One’s attitude toward the pleasing look of Takigawa’s photos shifts once this is known. His aim, he wrote, “is to cause the viewer to recognize the importance of beauty as well as our ultimate interdependence with one another.” Yes—and how does one wake up to that? This is a question that’s more than just difficult to answer. But surely it’s still worth asking. Maybe in a time of spectacle, certain quiet voices can follow an unexpected trajectory. And Takigawa is not the only photographer trying to raise awareness about the horrendous toll on sea birds.
But there were twelve other artists included in the exhibit. I’m not qualified to comment about how, or whether, each artist’s work reflects the influence of Japanese aesthetics. It’s perhaps most obviously true in the work of potter Rob Barnard whose life has been deeply shaped by his study in Japan with Kazuo Yagi. Half of the artists are Japanese—or Japanese Americans—but the work of each quietly casts a different light. A few pieces spoke more directly to me than others—Tamiko Kawata’s sculpture, made entirely from safety pins, for instance. And Sharron Antholt’s large painting of a coastal landscape touched something of the sublime.
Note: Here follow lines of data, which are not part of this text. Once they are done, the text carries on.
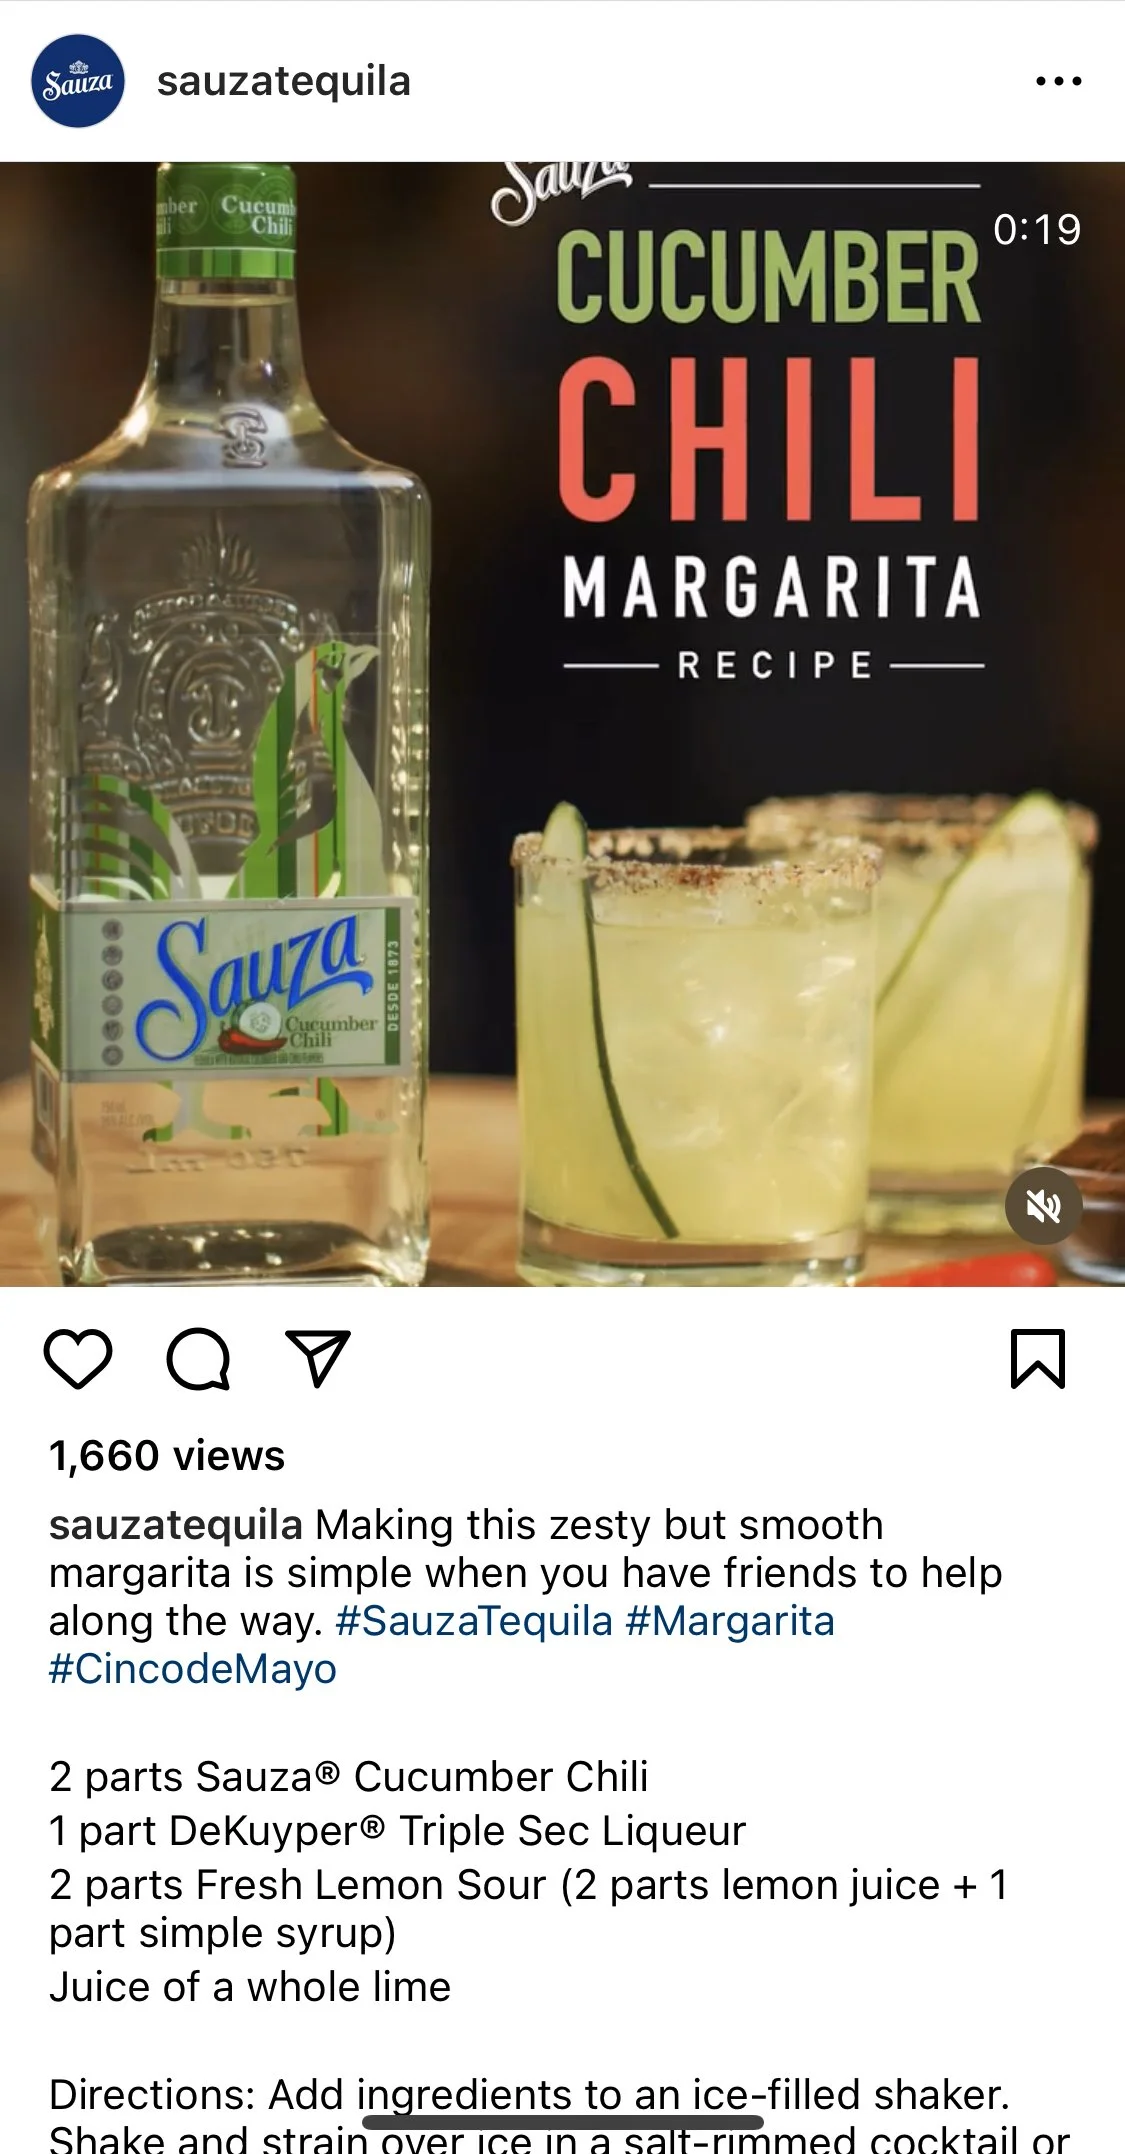
Task: Open the #Margarita hashtag
Action: pos(730,1621)
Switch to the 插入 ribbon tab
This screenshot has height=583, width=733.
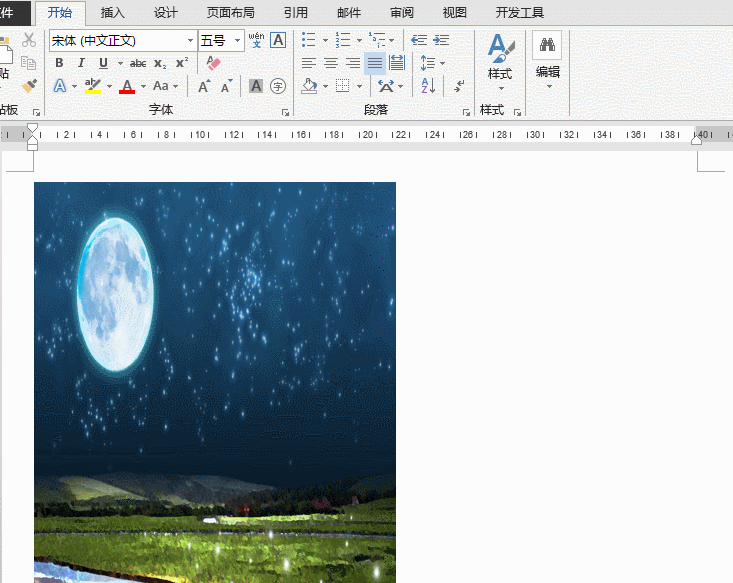113,13
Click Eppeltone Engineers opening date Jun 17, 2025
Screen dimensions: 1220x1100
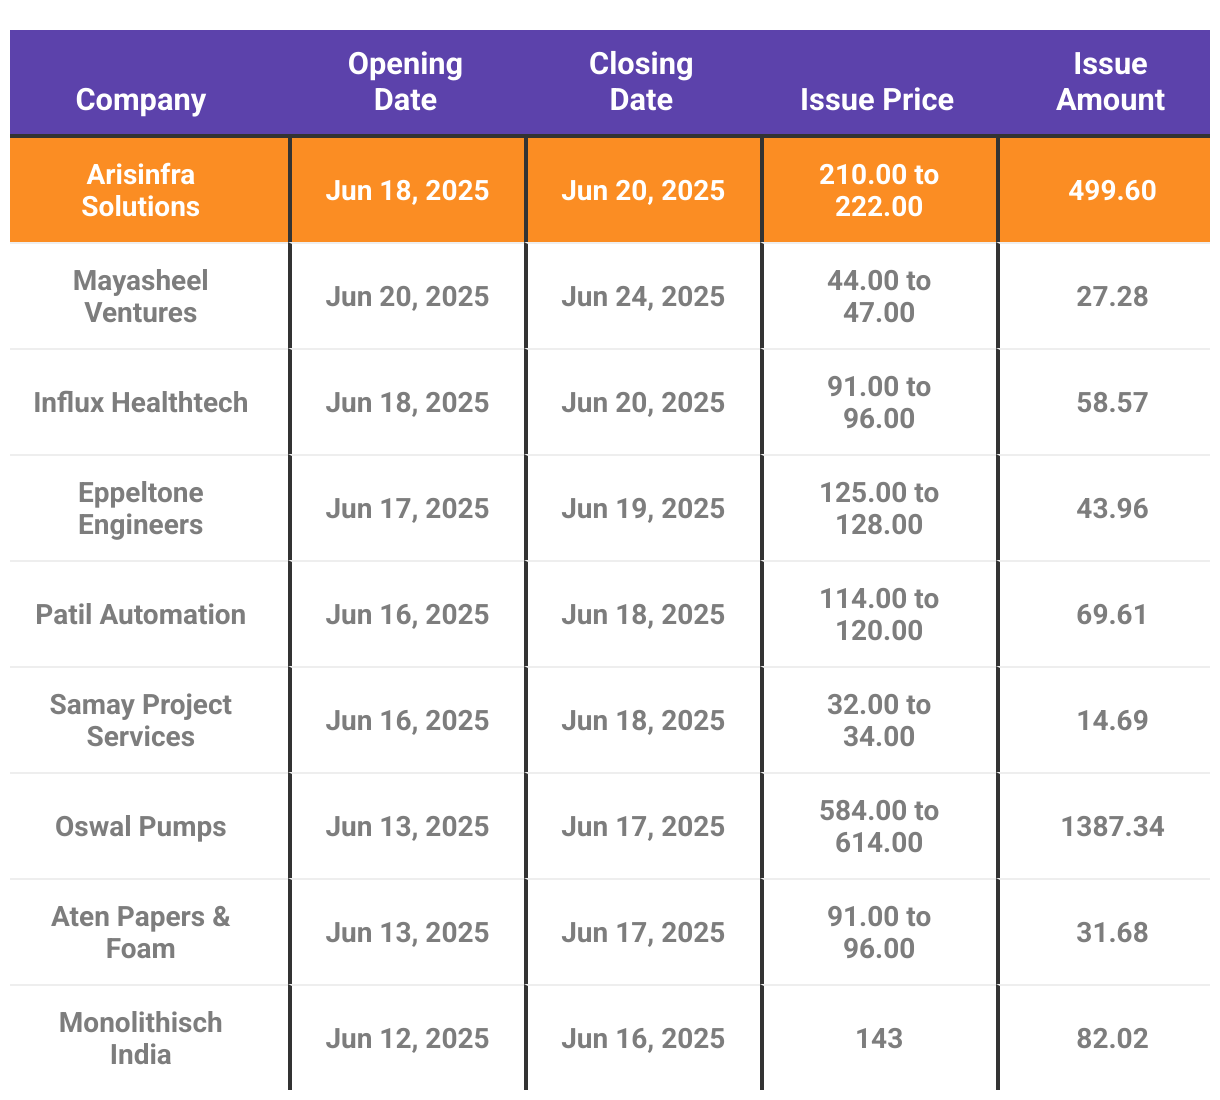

What are the sources of transcendental vision? This is not exclusively Japanese territory. But thinking about this work another phrase comes to mind—one I found in Dr. Nakasone’s draft: dependent co-arising. It’s not a bad phrase to bring up in the context of Gail Enns’ exhibit. Looking at the work of these artists, it’s easy to imagine some kind of common, if unseen, ground from which the work of these artists emerges. How exactly this is identified is another question.
It would have been good to meet and talk with each artist. Each has something to say. And today, where can such quiet voices be heard? I’m struck by the strange poetry of finding such thoughtful work hidden away in a city of sand. u
After the exhibit, Jerry Takigawa wrote, “It was the comment of one visitor that brought the whole purpose of the exhibition into sharp focus. A middle-aged Japanese woman was quietly crying in the presence of the artwork. [Gail] Enns approached her and asked if she was okay. The woman said she felt that this was the most healing exhibit she had ever seen—in either Japan or America.”
The artists: Sharron Antholt. Rob Bernard. Laurel Farrin. Mary Annella Frank. Tamiko Kawata. Grace Munakata. Tom Nakashima. Lisa Soloman. Masako Takahashi. Jerry Takigawa. Mark Tanous. Sandy Yagyu. Tom Graves.